À 62 ans, Manon est comblée de retrouver sa parcelle dans le jardin De Lorimier. Elle vient de perdre son père, fauché il y a une semaine par le coronavirus.

Dans ce potager communautaire de 5000 mètres carrés du Plateau Mont-Royal, l'arrondissement le plus densément peuplé de Montréal, des jardiniers urbains enthousiastes cultivent chaque été quelque 180 parcelles sur un terrain de la ville.

Pour ce jour tant attendu par plusieurs, le soleil brille et la chaleur estivale fait oublier qu'il neigeait encore il y a deux semaines à peine à Montréal.

Plusieurs ne croyaient plus en cette réouverture, un mois plus tard que d'habitude. «On a eu peur qu'il n'y ait pas de jardin», alors que «le thème de l'autonomie alimentaire» est dans l'air, confie Christine Lamothe, une quinquagénaire arrivée sur place avec ses semences.

«Les jardins ont été fermés par la ville il y a deux mois et ça a fait un tollé partout», note Stéphane Espinosa, président du comité de ce jardin, qui souligne que la même mesure a été prise «dans l'ensemble du Canada».

C'est qu'au début de la pandémie mi-mars, ces jardins «n'étaient pas considérés comme un service essentiel», malgré leur «vertu nourricière, mais aussi psychologique», explique ce Marseillais d'origine.

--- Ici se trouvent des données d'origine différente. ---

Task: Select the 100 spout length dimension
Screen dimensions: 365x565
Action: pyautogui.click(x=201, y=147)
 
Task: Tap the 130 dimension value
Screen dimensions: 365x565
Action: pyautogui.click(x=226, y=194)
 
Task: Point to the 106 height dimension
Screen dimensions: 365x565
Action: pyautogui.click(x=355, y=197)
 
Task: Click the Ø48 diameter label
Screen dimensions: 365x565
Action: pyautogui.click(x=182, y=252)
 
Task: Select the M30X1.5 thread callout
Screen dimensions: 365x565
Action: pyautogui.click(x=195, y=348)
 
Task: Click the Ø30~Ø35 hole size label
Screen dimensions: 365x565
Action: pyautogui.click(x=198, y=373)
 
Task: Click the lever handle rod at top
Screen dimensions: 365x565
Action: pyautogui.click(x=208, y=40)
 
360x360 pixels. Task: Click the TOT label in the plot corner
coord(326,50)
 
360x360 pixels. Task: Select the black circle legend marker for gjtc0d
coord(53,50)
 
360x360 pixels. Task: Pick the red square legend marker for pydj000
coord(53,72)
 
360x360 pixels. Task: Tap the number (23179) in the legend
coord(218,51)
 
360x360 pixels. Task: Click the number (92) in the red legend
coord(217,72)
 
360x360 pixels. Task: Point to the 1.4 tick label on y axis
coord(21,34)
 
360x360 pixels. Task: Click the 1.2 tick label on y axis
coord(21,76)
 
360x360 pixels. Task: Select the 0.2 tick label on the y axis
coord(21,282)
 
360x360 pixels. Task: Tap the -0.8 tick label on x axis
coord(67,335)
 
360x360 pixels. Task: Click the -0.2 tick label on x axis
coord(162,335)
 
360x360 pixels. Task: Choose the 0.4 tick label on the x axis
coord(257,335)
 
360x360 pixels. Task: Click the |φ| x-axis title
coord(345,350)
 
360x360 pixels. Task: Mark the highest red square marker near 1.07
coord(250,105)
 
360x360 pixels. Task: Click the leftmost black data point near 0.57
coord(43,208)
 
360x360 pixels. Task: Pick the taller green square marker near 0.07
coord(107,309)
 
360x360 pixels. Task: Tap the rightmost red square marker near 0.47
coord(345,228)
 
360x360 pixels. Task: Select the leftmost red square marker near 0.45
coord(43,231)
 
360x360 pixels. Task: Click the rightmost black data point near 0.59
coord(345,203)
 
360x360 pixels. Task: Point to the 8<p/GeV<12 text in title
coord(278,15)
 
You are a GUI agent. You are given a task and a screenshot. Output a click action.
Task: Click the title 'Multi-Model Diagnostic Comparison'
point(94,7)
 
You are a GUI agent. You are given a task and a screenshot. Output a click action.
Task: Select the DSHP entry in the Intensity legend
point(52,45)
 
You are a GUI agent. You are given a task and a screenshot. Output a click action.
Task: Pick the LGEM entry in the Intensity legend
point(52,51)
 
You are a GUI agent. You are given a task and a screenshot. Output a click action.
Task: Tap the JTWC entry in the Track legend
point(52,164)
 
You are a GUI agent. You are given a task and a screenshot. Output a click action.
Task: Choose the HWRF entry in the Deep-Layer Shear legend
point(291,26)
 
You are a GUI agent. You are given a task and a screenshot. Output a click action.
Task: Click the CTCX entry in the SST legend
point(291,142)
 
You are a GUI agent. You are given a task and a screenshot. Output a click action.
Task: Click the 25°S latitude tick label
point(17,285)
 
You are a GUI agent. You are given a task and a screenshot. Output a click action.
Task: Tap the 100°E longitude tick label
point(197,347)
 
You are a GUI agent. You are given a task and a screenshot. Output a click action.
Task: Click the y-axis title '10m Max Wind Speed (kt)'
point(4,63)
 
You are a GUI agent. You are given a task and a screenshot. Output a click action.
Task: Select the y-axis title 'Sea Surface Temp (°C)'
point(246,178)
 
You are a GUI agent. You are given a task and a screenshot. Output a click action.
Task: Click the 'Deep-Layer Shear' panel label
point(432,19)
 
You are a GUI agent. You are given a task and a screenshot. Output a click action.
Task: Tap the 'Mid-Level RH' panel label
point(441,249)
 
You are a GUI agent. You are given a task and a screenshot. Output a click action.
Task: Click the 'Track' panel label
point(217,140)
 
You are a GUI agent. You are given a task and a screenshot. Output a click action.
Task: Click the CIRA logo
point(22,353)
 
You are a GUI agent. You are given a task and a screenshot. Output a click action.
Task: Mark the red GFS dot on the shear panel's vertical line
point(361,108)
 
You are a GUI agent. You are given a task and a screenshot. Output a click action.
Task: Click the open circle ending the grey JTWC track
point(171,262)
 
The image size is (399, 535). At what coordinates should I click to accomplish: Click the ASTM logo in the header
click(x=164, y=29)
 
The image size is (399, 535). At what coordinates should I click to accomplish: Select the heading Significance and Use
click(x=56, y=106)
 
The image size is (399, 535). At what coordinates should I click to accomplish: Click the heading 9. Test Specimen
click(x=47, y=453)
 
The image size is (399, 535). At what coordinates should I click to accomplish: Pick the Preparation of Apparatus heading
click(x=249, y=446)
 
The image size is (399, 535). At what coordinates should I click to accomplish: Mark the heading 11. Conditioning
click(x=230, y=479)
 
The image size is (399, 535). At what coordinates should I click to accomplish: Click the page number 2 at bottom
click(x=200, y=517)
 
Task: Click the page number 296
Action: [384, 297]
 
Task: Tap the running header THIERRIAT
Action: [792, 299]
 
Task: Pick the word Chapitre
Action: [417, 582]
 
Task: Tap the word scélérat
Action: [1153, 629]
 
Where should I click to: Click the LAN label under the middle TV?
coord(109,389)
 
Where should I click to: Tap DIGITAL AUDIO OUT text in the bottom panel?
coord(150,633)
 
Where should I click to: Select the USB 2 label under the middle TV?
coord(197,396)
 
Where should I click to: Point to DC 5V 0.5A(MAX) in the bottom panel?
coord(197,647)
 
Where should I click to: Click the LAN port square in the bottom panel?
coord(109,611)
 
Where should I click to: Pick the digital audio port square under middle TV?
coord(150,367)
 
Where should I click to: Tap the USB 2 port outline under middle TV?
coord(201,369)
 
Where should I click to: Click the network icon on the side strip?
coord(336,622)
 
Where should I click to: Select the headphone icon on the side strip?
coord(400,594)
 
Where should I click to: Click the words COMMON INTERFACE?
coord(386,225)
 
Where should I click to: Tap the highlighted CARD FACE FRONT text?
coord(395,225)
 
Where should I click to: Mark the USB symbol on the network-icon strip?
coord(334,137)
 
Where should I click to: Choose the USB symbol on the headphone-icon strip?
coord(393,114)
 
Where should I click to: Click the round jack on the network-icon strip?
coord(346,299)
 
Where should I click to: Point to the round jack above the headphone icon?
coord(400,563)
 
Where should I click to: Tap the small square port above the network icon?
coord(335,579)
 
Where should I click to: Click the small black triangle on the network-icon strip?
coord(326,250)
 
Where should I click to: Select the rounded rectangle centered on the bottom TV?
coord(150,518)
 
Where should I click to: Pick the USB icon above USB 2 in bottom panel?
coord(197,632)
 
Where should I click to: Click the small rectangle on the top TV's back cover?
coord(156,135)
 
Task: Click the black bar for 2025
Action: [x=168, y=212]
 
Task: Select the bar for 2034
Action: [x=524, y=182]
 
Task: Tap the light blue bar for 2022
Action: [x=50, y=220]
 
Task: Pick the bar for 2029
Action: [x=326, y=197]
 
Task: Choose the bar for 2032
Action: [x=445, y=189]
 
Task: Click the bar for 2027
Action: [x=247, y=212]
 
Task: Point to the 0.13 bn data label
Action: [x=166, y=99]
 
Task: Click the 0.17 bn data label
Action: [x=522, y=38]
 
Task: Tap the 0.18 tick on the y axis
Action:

Mais après moult pressions et pétitions, ils l'ont finalement été, se réjouit Stéphane, installé depuis «quinze hivers» au Québec.

«Pour de nombreuses personnes, les jardins communautaires sont plus qu'un loisir. Ils leur permettent de subvenir à leurs besoins et d'avoir accès à des produits frais à peu de coûts», a convenu Valérie Plante, maire de Montréal.

Pour les 97 jardins existant à Montréal depuis 45 ans, des «règles sécuritaires et sanitaires» ont forcément suivi, souligne Stéphane Espinosa.

La principale limite le nombre de personnes sur place à 35 en tout temps, alors que les autres années jusqu'à 400 personnes, en comptant les membres et leurs familles, pouvaient s'y retrouver.

Toutes doivent respecter la distanciation physique et le port d'un masque et de gants de jardinage est conseillé. Elles doivent aussi se laver les mains en entrant dans le jardin clôturé, désinfecter le cadenas et le robinet.

Pour limiter l'affluence, «jusqu'au 1er juin, on peut juste venir (...) un jour sur deux», précise Christine Lamothe.

«Le plus gros changement, c'est de ne pas avoir accès à nos outils, qui sont normalement partagés entre tout le monde. Il faut apporter nos trucs de la maison», ajoute Yan Poudrier.

«Habituellement, on venait en famille, donc moi et mes trois enfants. Malheureusement là cette année, avec les restrictions du nombre d'individus, c'est difficile de venir avec les trois», regrette ce père de 39 ans.

Mais tous sont impatients de semer ou de mettre en terre les légumes qu'ils ont fait pousser dans leur logement pendant l'hiver. Le jardin est devenu «plus un lieu de culture et moins de socialisation», note Christine.

«Moi, je suis prêt à commencer à planter au plus» vite, dit Stéphane Espinosa, qui «calcule tout au centimètre près pour pouvoir en mettre le plus possible».

Le jardinage, selon lui, «est devenu quelque chose de très important pour les gens cette année en cette période de pandémie, parce qu'ils sont arrivés à retrouver leurs racines, à retrouver des gestes d'antan, à retrouver des liens avec les grands-parents».